Çalışma Görevi a:
Aşağıdaki karar metninde "Davacı vekili dava dilekçesinde özetle" sözleriyle başlayan paragrafı, ana bilgilerini koruyarak kısa bir madde listesine dönüştürün.

Sayfa Alıntısı:
++++++++++++++++++++
Emsal Mahkeme Kararı İstanbul 2.Fikrî ve Sınaî Haklar Hukuk Mahkemesi 2017/157 E. 2021/11 K. 14.01.2021 T.

Görüntülediğiniz mahkeme kararı henüz kesinleşmemiştir. Yararlı olması amacıyla eklenmiştir.

T.C.
İSTANBUL
2.FİKRÎ VE SINAÎ HAKLAR HUKUK MAHKEMESİ

ESAS NO : 2017/157 Esas
KARAR NO : 2021/11

DAVA : Marka Hükümsüzlüğü, Marka Hakkına Tecavüzün Önlenmesi, Durdurulması, Maddi ve Manevi Tazminat
DAVA TARİHİ : 18/08/2014
KARAR TARİHİ : 14/01/2021

Mahkememizde görülmekte Marka Hükümsüzlüğü, Marka Hakkına Tecavüzün Önlenmesi, Durdurulması, Maddi ve Manevi Tazminat talepli davasının yapılan açık yargılamasının sonunda,
GEREĞİ DÜŞÜNÜLDÜ:
Davacı vekili dava dilekçesinde özetle; … markasının 21.04.2000 tarihinde … tescil numarası ile kendileri tarafından tescil edildiğini, davalının … markasını kendi adına tescil ettirdiğini, davalının bu tescilinin kötüniyetli olduğunu, markasını tescil ettirdiği alanda kullanmayıp faaliyetlerinde … ibarelerini kullandığını, davalı markasının kendisine ait ticaret unvanı ile de iltibasa sebep olduğunu, …’ın sanık olduğu … 4. FSHCM’de …E. sayısı ile ceza davasına konu yargılamanın devam ettiğini, davalının kendilerini uyarmalarından hemen sonra 19.02.2013 tarihinde dava konusu … markasını devraldığını, bu durumun davalının kötüniyetini gösterdiğini, davalı markası ile müvekkili markasının esas unsuru olan … ibaresinin benzer olduğunu, davalının müvekkili markasına ait diğer unusurları da faaliyetlerinde kullandığını, davalının sahibi olduğu … alan adlı internet sitesinde, … sitesindeki şirket hesabında ve … internet sitesinde çalışanların … markasını kullandıklarını, bu kullanımın kendisinin marka hakkını ihlal ettiğini ileri sürmek suretiyle, davalı adına tescilli … tescil numaralı … markasını MarkaKHK ‘nın 7, 8 ve 42. madde uyarınca iptalini, davalının markası dışındaki kullanımları sebebiyle 10.000 TL maddi ve 20.000,00 TL manevi tazminatın davalıdan tahsilini talep ve dava etmiştir.
++++++++++++++++++++
Çalışma Görevi b:
Kayıt listesinde "Find the location of a particular element. The" ifadesinin geçtiği satırdan listenin sonuna kadar her şeyi, "screenshot" yerine "image" koyarak, başka hiçbir yeri değiştirmeden düzenleyin. Görselleri yanıta almayın.

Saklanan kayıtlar
++++++++++++++++++++
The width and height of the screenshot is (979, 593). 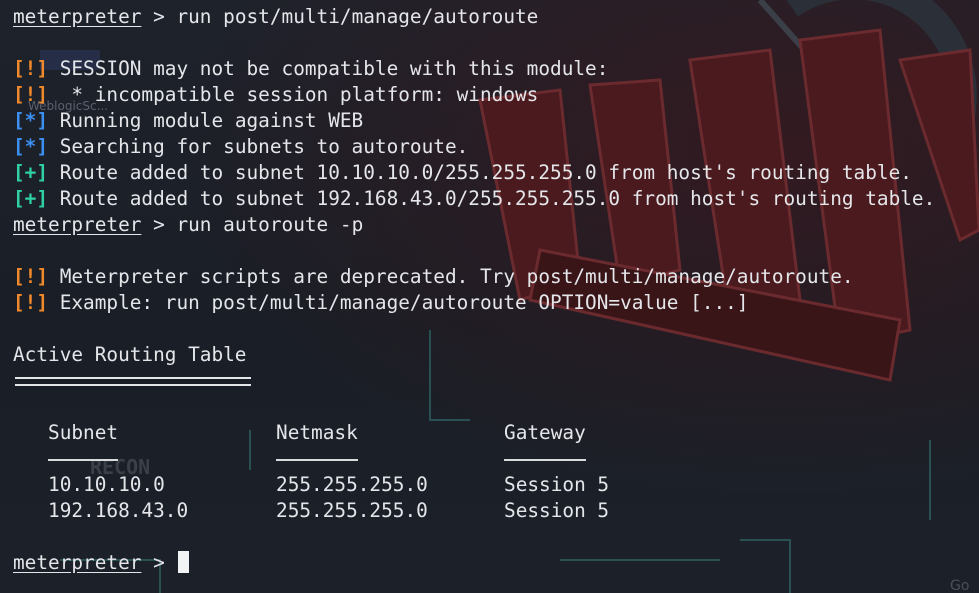 What do you see at coordinates (317, 432) in the screenshot?
I see `column-header: Netmask` at bounding box center [317, 432].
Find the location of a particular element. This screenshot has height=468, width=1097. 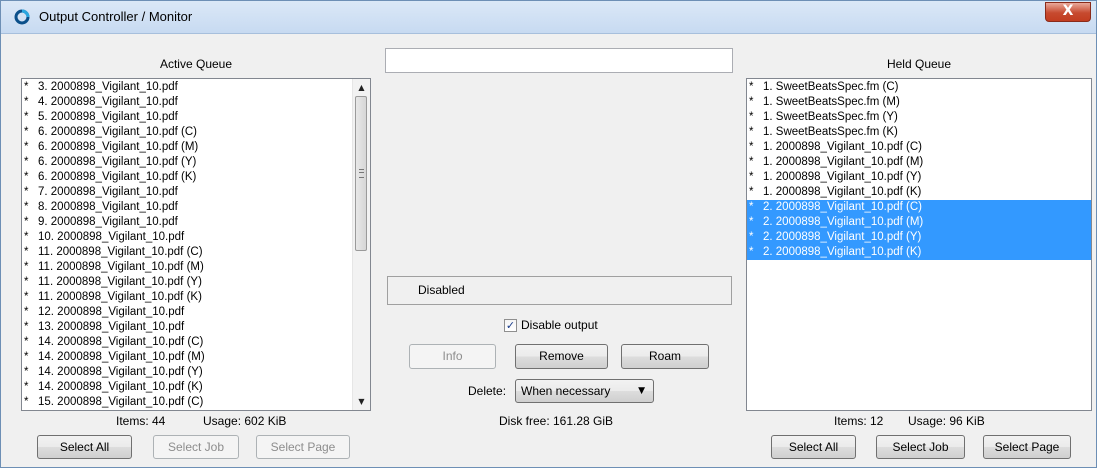

disable-output-label: Disable output is located at coordinates (560, 325).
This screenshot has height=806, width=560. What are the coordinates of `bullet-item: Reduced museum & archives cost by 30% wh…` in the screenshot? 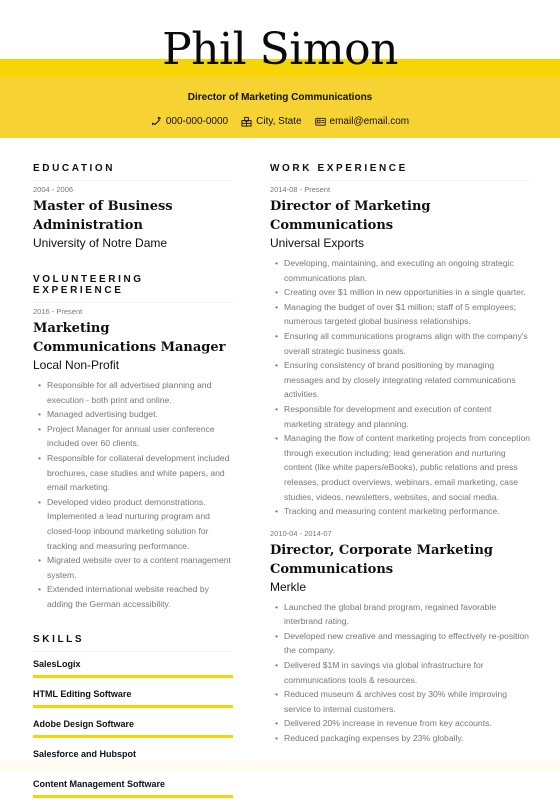 It's located at (402, 702).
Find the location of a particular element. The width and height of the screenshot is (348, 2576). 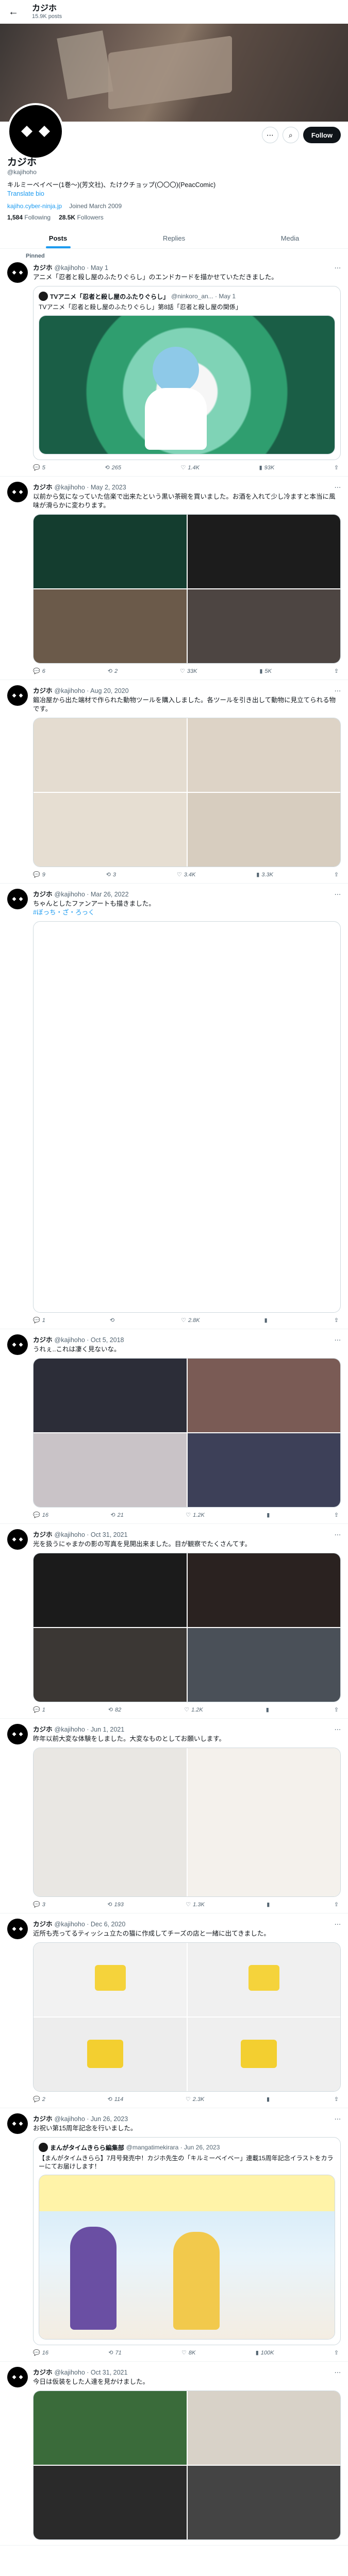

views-count: ▮ 5K is located at coordinates (266, 672).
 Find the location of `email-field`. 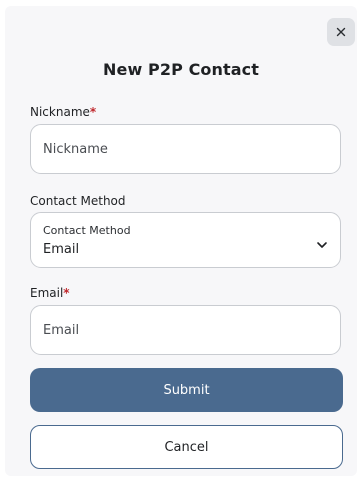

email-field is located at coordinates (186, 330).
++++++++++++++++++++
Yanıt Alanı a:
- Davacı, … markasını 21.04.2000 tarihinde … tescil numarasıyla tescil ettirmiştir.
- Davalı … markasını kendi adına tescil ettirmiştir. Davacıya göre bu tescil kötüniyetlidir.
- Davacıya göre davalı markasını tescil ettirdiği alanda kullanmamakta, faaliyetlerinde … ibarelerini kullanmaktadır. Davalı markası davacının ticaret unvanıyla da iltibasa yol açmaktadır.
- 4. FSHCM'de …E. sayısıyla bir ceza davası sürmektedir.
- Davalı, uyarıdan hemen sonra 19.02.2013'te dava konusu markayı devralmıştır. Davacı bunu kötüniyetin göstergesi saymaktadır.
- Davacıya göre iki markanın esas unsuru olan … ibaresi benzerdir. Davalı, davacı markasının diğer unsurlarını da kullanmaktadır.
- Davalının internet sitesinde, bir sitedeki şirket hesabında ve başka bir internet sitesinde çalışanlar … markasını kullanmaktadır. Davacıya göre bu kullanım marka hakkını ihlal etmektedir.
- Davacının talepleri şunlardır:
  - davalı adına tescilli markanın MarkaKHK'nın 7, 8 ve 42. maddeleri uyarınca iptali,
  - 10.000 TL maddi tazminat,
  - 20.000,00 TL manevi tazminat.

Yanıt Alanı b:
Find the location of a particular element. The width and height of the image is (348, 2576). 

views-count: ▮ 5K is located at coordinates (266, 672).
 Find the location of `email-field`. 

email-field is located at coordinates (186, 330).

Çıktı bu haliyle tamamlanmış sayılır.